I tried Nick Hornby's A Long Way Down, but just could not get interested in the lives of the characters. They all meet intending to commit suicide from the top of a building on New Year's Eve, but manage to talk each other out of it - for now anyway. Problem is, the characters are not likeable. I did not really care whether they jumped or not. In fact, sometimes you wished they would so you could get to the end of the novel quicker.

I didn't finish, which lets you know exactly what I thought of the book. It's a shame as it was a list text, and I have great respect for Hornby in some ways. Maybe I'm just not into his Weltanschauung.

I'm back at an old favourite right now - Robert Jordan's (seemingly endless) Wheel of Time series. It's a fabulous fantasy epic, that has unfortunately been stretched out too much by the author. But one of my students is progressing through the series, and keeps bringing the books to class, so I have been inspired to give it another bash. I am into the last one of the series - the one after I gave up and decided it would never end.

Of course, my student thinks I am "cheating" by not reading them all again. But they are all 1000 pages long and this is Book 11! You'd never read another entry on this blog again, ever!

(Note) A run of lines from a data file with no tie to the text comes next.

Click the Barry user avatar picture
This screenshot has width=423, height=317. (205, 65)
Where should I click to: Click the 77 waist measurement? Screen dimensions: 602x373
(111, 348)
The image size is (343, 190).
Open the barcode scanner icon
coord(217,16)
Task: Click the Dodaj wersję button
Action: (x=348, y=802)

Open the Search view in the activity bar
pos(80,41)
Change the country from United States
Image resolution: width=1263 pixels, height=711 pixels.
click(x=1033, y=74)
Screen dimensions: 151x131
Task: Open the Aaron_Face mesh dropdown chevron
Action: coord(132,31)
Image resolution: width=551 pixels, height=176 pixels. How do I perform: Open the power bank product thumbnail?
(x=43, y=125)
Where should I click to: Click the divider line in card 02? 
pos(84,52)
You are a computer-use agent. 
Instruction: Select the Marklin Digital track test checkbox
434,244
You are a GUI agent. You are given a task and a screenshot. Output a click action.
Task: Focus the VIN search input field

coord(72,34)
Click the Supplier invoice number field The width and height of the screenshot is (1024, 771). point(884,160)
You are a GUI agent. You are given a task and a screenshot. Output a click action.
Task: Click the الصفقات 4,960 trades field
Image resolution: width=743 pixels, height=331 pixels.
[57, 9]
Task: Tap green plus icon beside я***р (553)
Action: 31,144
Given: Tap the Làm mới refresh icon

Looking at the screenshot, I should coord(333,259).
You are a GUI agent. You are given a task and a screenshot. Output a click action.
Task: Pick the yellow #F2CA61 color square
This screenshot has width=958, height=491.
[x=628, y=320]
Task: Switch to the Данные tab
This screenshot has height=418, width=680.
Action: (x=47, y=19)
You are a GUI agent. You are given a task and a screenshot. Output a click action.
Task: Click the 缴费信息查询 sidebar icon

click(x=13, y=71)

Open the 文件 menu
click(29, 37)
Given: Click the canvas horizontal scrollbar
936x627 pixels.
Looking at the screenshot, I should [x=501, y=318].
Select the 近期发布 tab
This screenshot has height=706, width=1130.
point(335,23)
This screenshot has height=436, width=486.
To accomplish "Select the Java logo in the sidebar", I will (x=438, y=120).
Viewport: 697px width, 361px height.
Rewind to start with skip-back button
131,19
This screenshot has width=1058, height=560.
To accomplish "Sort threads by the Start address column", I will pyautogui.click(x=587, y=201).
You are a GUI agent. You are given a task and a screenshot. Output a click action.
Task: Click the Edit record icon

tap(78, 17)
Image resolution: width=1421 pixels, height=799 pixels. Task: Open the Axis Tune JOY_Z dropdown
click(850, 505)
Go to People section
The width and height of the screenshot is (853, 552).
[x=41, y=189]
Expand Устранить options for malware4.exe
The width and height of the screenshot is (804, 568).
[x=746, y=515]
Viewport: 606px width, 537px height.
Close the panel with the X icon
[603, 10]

So, I will post again when I finish.

Sunday, June 01, 2008

The Memory Keeper's Daughter


Although not a list text, this was a book that I had seen around a lot and heard good things about. So when a friend lent it to me, I put it on the reading pile which Rushdie has been severely holding up.

This was an enjoyable read, and certainly not as dense as the Rushdie (even though I enjoyed that too). It surrounds a young doctor (David Henry) and his beautiful wife Norah and begins on the night she gives birth to twins. The boy is healthy and strong, but the girl has Downs Syndrome.

It’s set in the sixties, when such children were carted off to institutions – so we can sort of understand why the doctor’s first reaction is to do this. The problem is, he never tells his wife who believes the baby has died.

Enter Caroline Gill – a trusted nurse who just happens to be in love with Dr Henry. She takes the baby to the facility, and decides she cannot leave her there.

Ultimately the text is all about what makes us do the things we do, and all the characters lives and motives are more complicated than you can imagine. But it is a satisfying read, which refuses to be boxed into stereotypes. Worth reading.